=== PROBLEM DETAILS ===
Repeat the records verbatim and leave the pictures out of your copy.

(RECORD SET Opens)

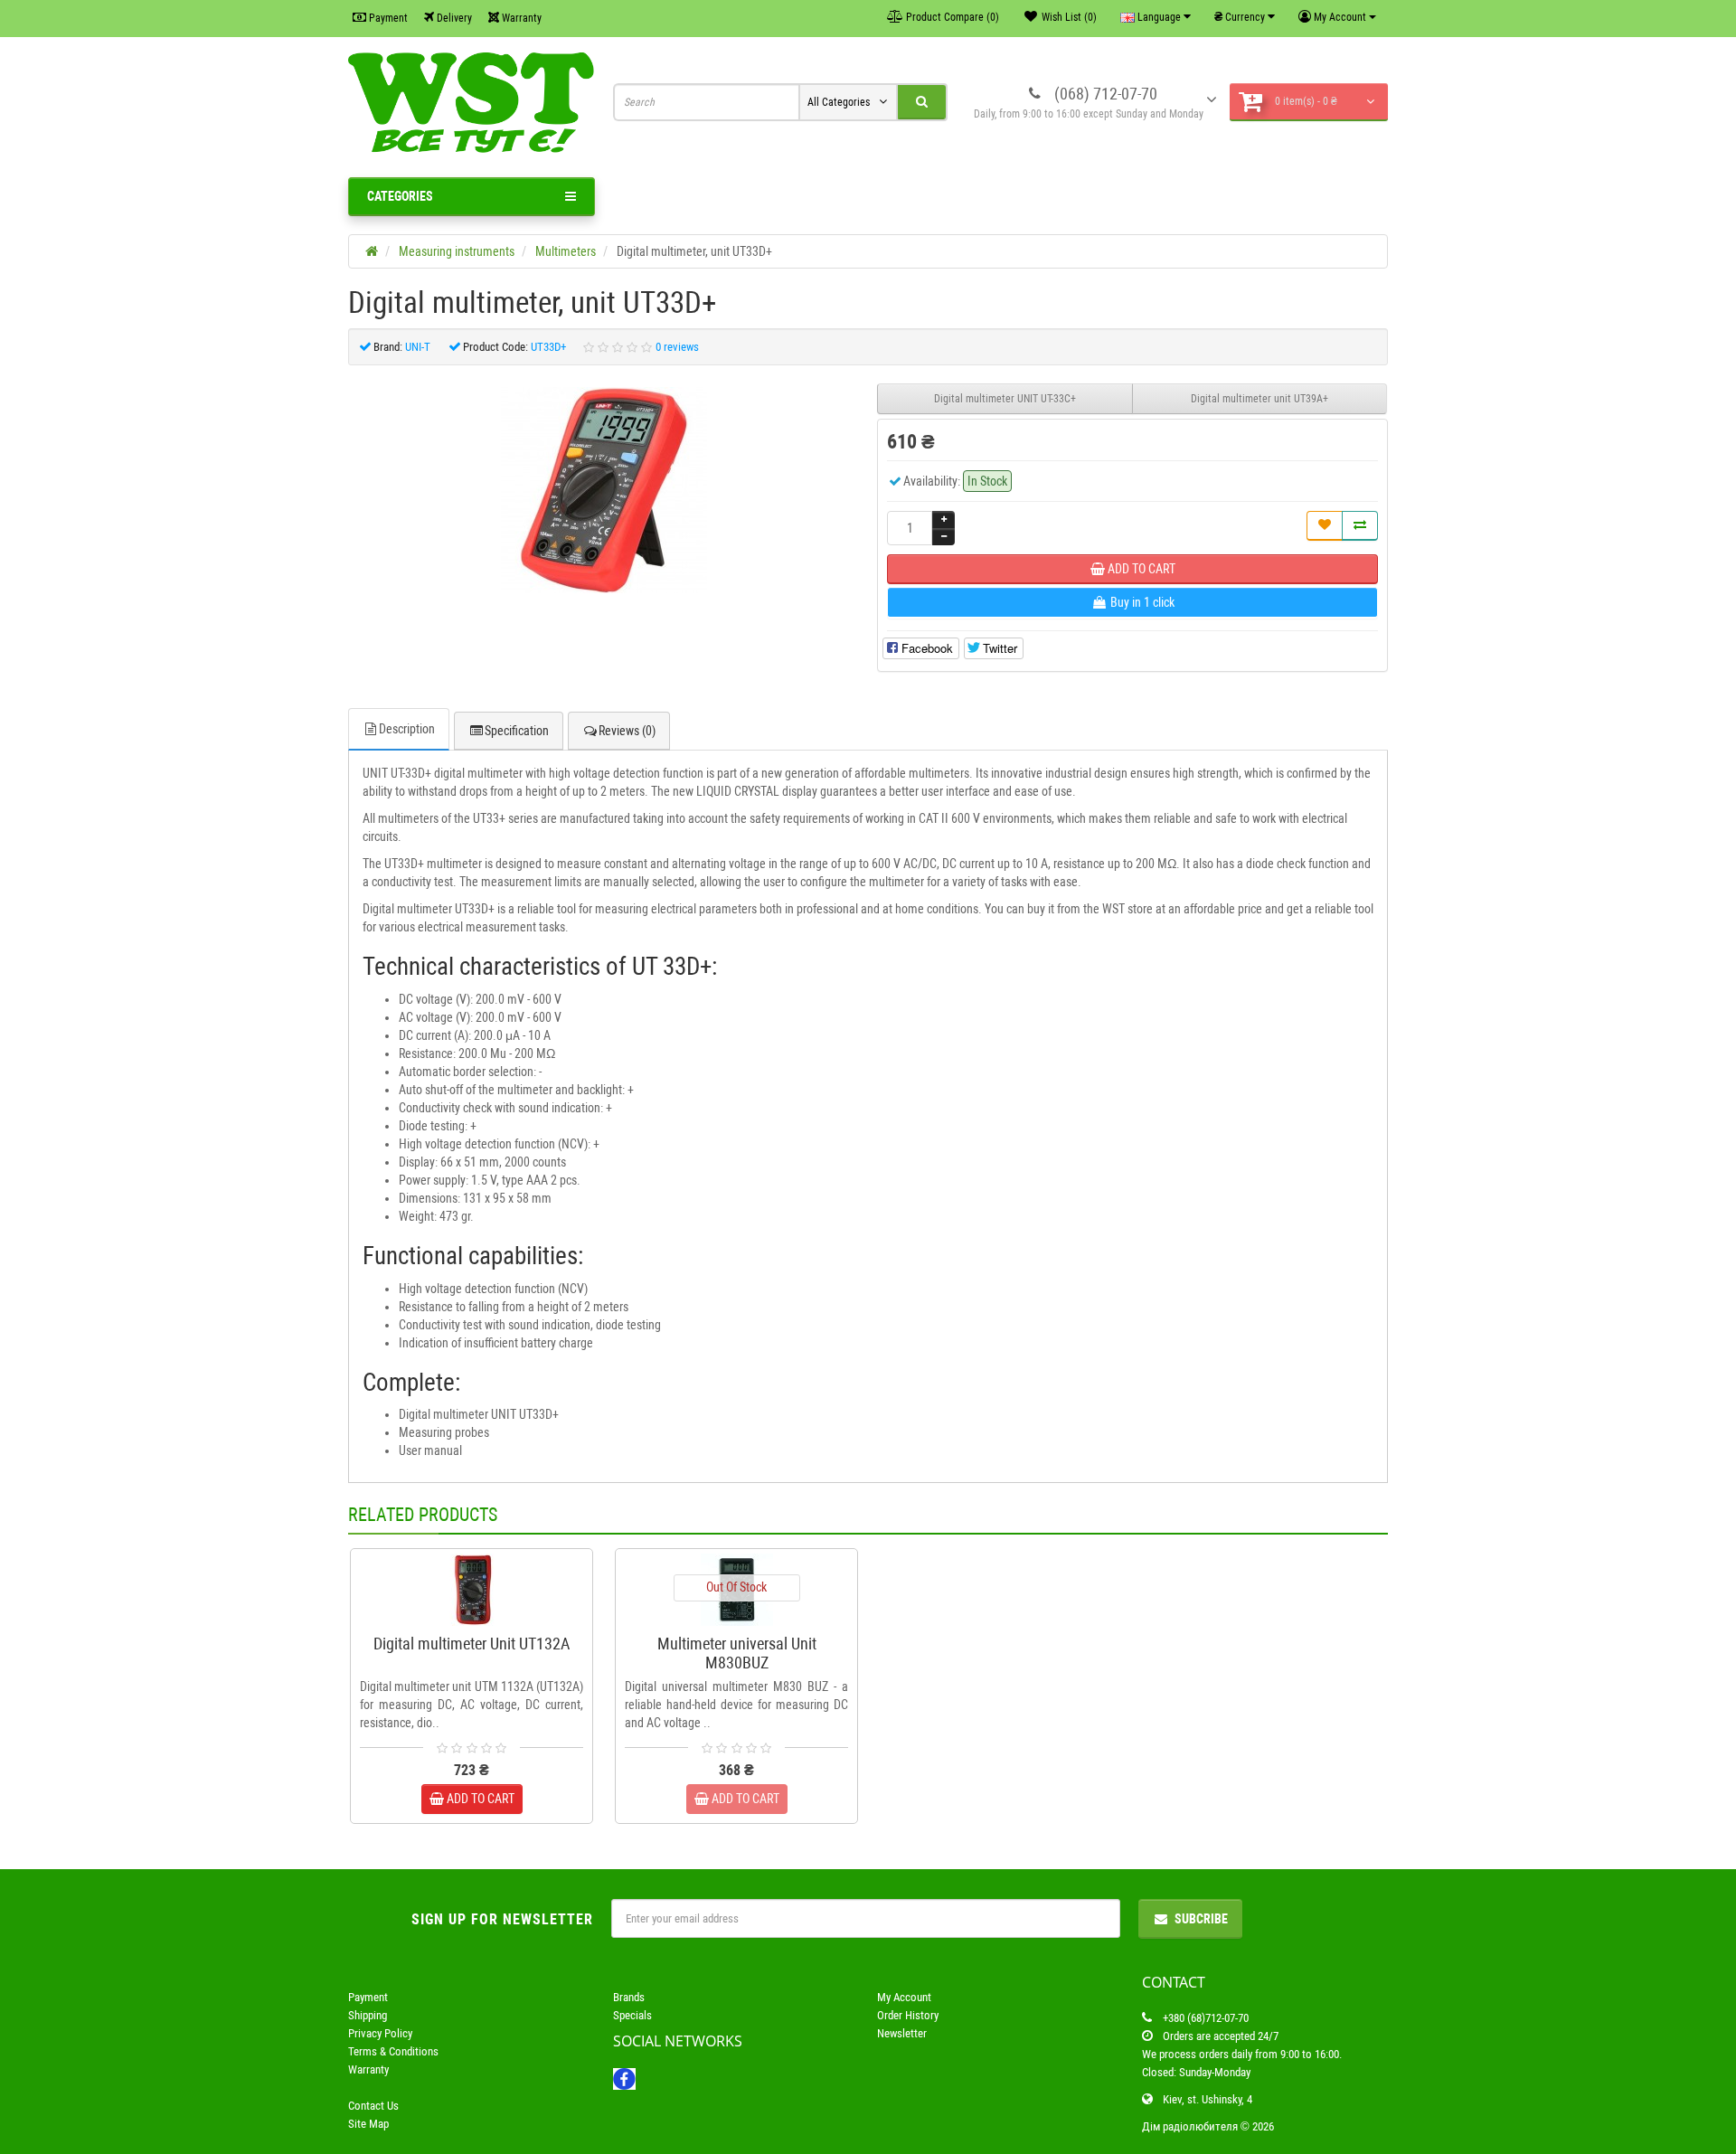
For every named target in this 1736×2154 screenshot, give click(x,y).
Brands (629, 1997)
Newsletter (902, 2033)
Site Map (368, 2123)
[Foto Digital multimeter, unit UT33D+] (604, 490)
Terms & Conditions (393, 2051)
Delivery (453, 18)
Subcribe (1201, 1919)
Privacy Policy (380, 2033)
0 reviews (677, 347)
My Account (904, 1997)
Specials (632, 2015)
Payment (387, 18)
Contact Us (373, 2105)
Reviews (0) (627, 730)
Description (407, 729)
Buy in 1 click (480, 1618)
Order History (908, 2015)
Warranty (520, 18)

(RECORD SET Closes)

=== OUTPUT OF THE EXERCISE ===
For every named target in this 1736×2154 screenshot, give click(x,y).
Brands (629, 1997)
Newsletter (902, 2033)
Site Map (368, 2123)
[Foto Digital multimeter, unit UT33D+] (604, 490)
Terms & Conditions (393, 2051)
Delivery (453, 18)
Subcribe (1201, 1919)
Privacy Policy (380, 2033)
0 reviews (677, 347)
My Account (904, 1997)
Specials (632, 2015)
Payment (387, 18)
Contact Us (373, 2105)
Reviews (0) (627, 730)
Description (407, 729)
Buy in 1 click (480, 1618)
Order History (908, 2015)
Warranty (520, 18)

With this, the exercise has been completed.